People still love purple loosestrife (Lythrum salicaria), which causes damage to native wetlands, for its purple flowers. Whether citizens may not realize, or not care, about the damage it does to ecosystems, purple loosestrife is on many state invasive species lists and, at the same time, is still sold to the gardening public.
Herbal plants are one of the largest collections purposefully introduced to the United States. Pioneers from Europe and Asia who came to live in North America stowed away their favorite herbal medicines and culinary seasonings.
Gardeners, who like it, still call mint “weedy.” New gardeners are often surprised at how easily mints “jump” from garden into walk-path. Herb growers keep adding it to their planting beds; they can either try to contain it or simply accept its ability to spread.
Weeds for Gardeners
The term weed is a subjective label, which gardeners may call a plant because it is an unwanted plant in a particular place, or said in a fit of anger while pulling a swath of plants out by its roots.
Gardeners characterize weed plants as vigorous, invasive and self-seeding. Weeds are staunch competitors with civilized plants favored in a manicured garden. And, they also have a reputation for robbing neighboring plants because they suck up vast amounts of moisture and nutrients from the surrounding soil.
The dandelion is a perfect example of how we see weedy flowers and plants colors our perception. A child brings you a pretty bunch of yellow dandelion flowers; we smile and save the bouquet in water. But, where dandelions threaten soft green lawns, we build up entire businesses around destroying their existence.
Despite our ancestors’ well-meaning intentions, garlic mustard has become a tool of destruction in urban forests where the plant smothers native species with darkness. In the modern day, gardeners whose purpose is to pull the old herb out of wooded preserves before they get a choke-hold, may yell, “Thine name is weed,” in frustration.

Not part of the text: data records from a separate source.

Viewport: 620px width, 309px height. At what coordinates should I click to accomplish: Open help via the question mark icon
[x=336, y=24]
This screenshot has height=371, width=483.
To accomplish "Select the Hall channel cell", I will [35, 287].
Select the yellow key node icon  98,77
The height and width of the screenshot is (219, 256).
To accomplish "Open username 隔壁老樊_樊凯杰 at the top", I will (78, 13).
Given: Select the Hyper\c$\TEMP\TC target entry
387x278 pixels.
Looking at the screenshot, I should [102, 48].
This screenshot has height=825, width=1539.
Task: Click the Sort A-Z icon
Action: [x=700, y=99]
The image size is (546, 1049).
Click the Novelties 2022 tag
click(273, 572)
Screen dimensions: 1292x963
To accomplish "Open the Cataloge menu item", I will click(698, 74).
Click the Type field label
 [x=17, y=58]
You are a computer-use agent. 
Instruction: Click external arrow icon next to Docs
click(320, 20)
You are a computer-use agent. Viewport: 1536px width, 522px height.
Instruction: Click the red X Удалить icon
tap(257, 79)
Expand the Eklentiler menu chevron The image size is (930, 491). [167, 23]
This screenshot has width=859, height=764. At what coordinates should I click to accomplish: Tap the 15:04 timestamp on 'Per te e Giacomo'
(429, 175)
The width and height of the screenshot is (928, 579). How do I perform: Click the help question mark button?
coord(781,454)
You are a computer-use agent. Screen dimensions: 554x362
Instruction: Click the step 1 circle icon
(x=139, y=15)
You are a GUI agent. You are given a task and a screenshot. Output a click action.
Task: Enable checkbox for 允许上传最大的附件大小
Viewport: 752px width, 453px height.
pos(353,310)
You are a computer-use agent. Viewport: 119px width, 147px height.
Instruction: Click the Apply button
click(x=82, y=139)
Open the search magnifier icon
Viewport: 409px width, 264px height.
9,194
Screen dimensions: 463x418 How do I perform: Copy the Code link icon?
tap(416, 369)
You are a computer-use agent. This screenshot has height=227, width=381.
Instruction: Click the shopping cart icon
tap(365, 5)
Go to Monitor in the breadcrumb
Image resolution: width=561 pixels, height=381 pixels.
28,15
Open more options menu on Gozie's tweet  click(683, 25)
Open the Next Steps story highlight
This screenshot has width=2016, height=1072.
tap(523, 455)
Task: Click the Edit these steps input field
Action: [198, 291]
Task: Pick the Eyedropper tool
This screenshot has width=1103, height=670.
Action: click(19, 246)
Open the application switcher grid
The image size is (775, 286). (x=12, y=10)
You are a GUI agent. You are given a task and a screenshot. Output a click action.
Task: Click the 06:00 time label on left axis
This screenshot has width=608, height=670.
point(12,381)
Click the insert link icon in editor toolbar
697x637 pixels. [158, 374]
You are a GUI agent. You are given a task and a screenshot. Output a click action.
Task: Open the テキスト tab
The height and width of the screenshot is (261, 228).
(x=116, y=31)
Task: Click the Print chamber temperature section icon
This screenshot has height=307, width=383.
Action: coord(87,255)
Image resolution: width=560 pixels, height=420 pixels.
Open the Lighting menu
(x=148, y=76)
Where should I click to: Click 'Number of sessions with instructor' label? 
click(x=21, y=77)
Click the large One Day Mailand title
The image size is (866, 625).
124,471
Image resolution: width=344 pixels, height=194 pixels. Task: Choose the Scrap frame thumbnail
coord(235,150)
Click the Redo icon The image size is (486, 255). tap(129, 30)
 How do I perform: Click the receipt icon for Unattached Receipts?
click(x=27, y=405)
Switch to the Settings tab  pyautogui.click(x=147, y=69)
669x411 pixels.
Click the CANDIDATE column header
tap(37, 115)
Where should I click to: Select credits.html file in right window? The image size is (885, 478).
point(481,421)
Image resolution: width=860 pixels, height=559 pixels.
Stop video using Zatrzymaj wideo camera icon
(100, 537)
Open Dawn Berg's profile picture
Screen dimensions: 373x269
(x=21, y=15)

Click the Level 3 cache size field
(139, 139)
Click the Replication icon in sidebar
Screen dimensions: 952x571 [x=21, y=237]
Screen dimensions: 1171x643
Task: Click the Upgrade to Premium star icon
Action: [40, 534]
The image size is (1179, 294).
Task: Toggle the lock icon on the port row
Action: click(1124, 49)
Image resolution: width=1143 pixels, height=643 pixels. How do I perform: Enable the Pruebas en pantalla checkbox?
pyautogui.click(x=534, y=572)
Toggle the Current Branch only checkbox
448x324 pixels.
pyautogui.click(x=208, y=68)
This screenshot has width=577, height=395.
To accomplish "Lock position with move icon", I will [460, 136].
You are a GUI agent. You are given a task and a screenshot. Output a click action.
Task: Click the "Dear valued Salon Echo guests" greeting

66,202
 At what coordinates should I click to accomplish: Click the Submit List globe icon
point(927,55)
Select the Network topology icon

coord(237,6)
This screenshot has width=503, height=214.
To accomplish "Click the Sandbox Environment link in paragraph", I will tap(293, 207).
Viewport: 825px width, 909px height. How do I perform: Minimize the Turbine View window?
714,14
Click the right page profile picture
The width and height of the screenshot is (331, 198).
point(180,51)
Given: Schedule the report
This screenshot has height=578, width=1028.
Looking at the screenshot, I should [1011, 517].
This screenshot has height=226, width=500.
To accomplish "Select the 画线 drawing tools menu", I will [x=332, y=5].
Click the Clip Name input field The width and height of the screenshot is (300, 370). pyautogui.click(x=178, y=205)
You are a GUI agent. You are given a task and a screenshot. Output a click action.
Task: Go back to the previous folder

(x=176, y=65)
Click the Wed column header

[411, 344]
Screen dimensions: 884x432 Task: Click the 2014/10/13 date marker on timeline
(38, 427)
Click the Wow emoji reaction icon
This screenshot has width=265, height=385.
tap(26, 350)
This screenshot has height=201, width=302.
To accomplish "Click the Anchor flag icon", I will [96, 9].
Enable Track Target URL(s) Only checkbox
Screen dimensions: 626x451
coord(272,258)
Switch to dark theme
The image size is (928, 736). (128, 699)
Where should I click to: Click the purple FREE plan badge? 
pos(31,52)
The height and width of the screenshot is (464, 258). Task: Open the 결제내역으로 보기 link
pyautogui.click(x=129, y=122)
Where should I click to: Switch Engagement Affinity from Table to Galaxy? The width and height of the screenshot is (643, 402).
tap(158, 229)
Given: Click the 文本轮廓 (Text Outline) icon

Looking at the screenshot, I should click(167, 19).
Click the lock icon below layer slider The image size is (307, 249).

Nativar Plants Called a Hybrid Cultivar
A nativar is a near-native plant. It is a form of native plant with a cultivar or hybrid name. A hybrid plant is the result of two different varieties bred for specific characteristics like disease resistance or color. A cultivar most often is a vegetative cultivated variety of a plant whose name, when written, reveals its designation with single quotes.
Nativar is a recent word coined by the green plant industry and horticultural experts to describe plants that are not solely native and is a term gaining in popularity. The labeling of a nativar that has close hybrid offspring with a near name is a marketing tool used to sell gardeners, who want to grow native plants, the native-like types instead.
Verbena bonariensis ‘Imagination’ is a tried and true example of a species bred from seed to have a hybrid plant with a cultivar name that horticulturists still consider close to its wildflower relative.
Imagination is an annual in most part of the United States, called a short-lived perennial, it self-seeds.
Gardening Responsibly with Natives and Non-Native Plants
Gardeners make choices every spring season as new plants from natives to non-native plants come to our attention.
The new plants compete with our favorite stand-byes for a place in our gardens, and in our hearts.
We are beyond going back to a time when only a selection of plants indigenous to a region was available to the home gardener. Today, plants from every corner of the world inundate us, making it harder and harder to ignore the smorgasbord.
We do have it within our ability to maintain a portion of our garden planted with wild-looking milkweed and other pure natives to hang loud welcome signs out for monarch butterflies and other wildlife, meanwhile planting the unusual-form daylilies within view of our patio chair to satisfy our own sensibilities.